It amazes me, the amount of time my friends and I spend thinking about and talking about weight. We are strong, educated feminists. Most of us do not read fashion magazines. Most of our mothers didn’t pressure us about weight loss. And yet, how much time do we spend thinking about, talking about, lamenting, our weight, caloric intake, exercise regimens? Do less-educated or non-feminist or fashion-mag-reading women worry about it more, or less? Well, as I see it, the problem has many layers:
1-The mate-snagging thing/the media
People don’t want to be lonely. They want to…well, snag a mate. And because we find people on TV shows and in the movies attractive, we think we’ll be more attractive if we look like them. (Do we remember that the people we are attracted to in real life don’t often look like The Desirable Men of stage and screen? Not often enough.) TV and Movie chicks tend to be tall and thin, yet improbably also have slamming curves. If you move into the realm of models, the degree to which The Desirable Women are genetic freaks only increases. Genetic freakiness aside, we know that their appearances are also a product of dieticians, personal trainers, and in some cases drugs and plastic surgery. Does that stop us from trying to look like them and feeling inferior when we do not succeed? No, it does not.
2- The shared-vulnerability bonding thing
In the movie Mean Girls, there’s a scene where The Plastics are all discussing their bodies. Each girl complains about one of her body parts. If she’s lucky, her friends quickly reassure her that she’s wrong. It quickly becomes clear to Kady that she must find something to hate about her body if she wants to fit in.
It was that way when I was in high school, too. I never liked playing that game, so I didn’t, and alienated me from a lot of my classmates. Now I find myself playing the game from both sides. It’s a surprisingly cozy ritual. You confess a weakness. A friend responds by telling you you’re wrong or confessing a similar weakness. You end up feeling closer.

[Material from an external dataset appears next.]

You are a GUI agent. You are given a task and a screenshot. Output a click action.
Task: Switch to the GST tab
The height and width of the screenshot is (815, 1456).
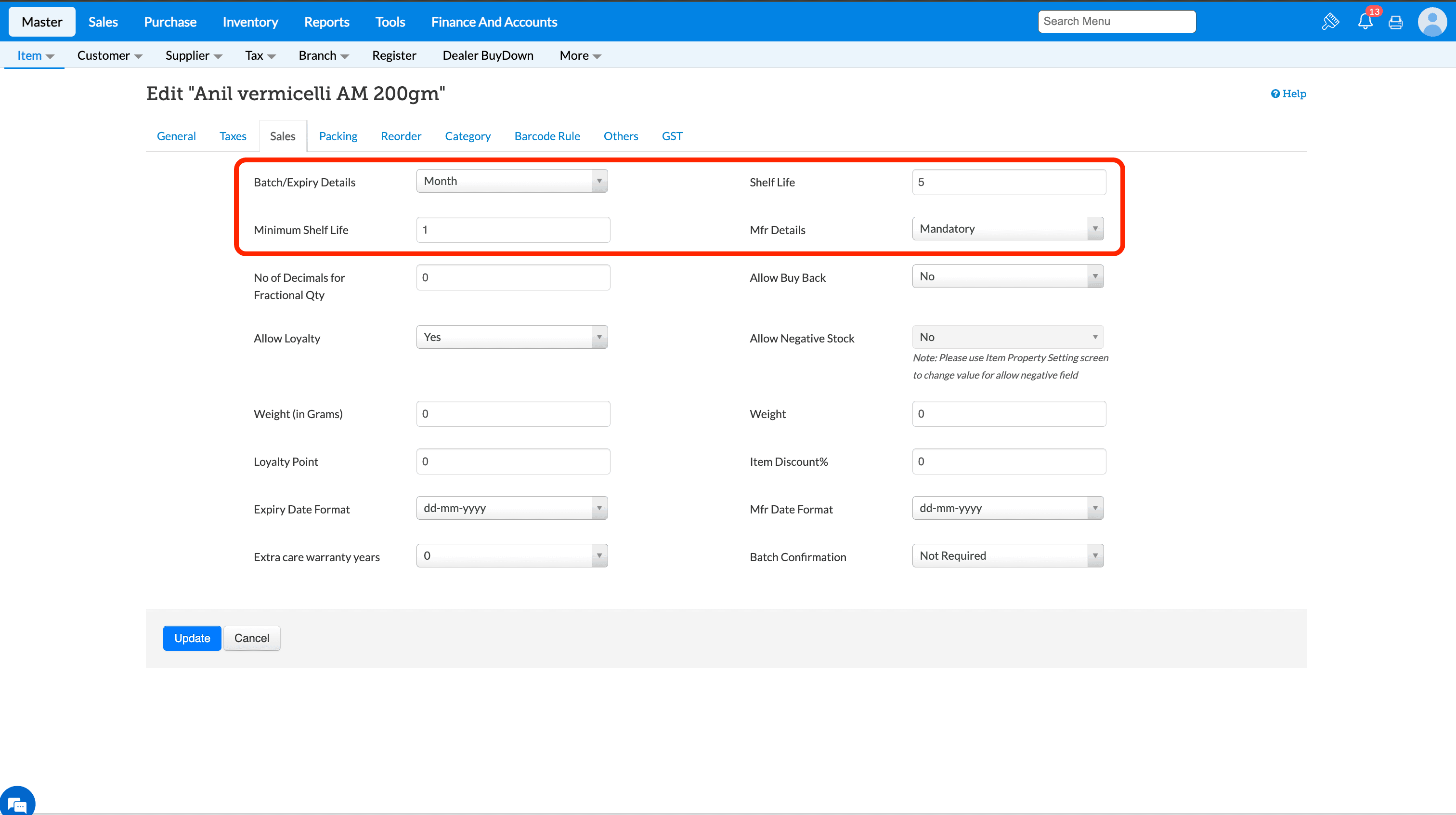(x=672, y=136)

The same conversation gets played out over and over: L-“I want to lose ten pounds.” M-“Why? You look fabulous!” L-“I don’t like my tummy.” E-“Shut up! Your tummy is adorable.” M- “And if you’re too big, what about me? I’ve been trying to lose all this weight FOREVER. I’m all…crumbly. I just…I really used to love my body, you know?” E- “I know what you mean, but I actually think you look nice with the weight. I think you’re actually prettier. I on the other hand keep inexplicably losing weight. I’m getting kind of…gaunt. I eat! You guys see me eat.” L-“You are kind of skinny. Maybe you should eat more.” E-“I eat a ton already.” M-“Shut up, Slim.” E- “Sorry.” Over and over, as comforting as Mr. Rogers’ ritual changing from jacket and tennis shoes to cardigan and house shoes.
So it turns out…
There are actually only two layers. Okay, three if you count health. We always say its about health, but I don’t really believe it. “Health and physical fitness” is the same excuse beauty pageants use to defend the bathing suit competition. We’re just embarrassed to admit that we all want to look like Sports Illustrated Swimsuit Edition hotties. Well, health is important and our nation has an epidemic of obesity, so we should consider our health when forming our diet and exercise choices. I’m just don’t think most people really do. All I know is we all keep trying to improve ourselves. We eat healthier and exercise more. We accept ourselves more and support one another.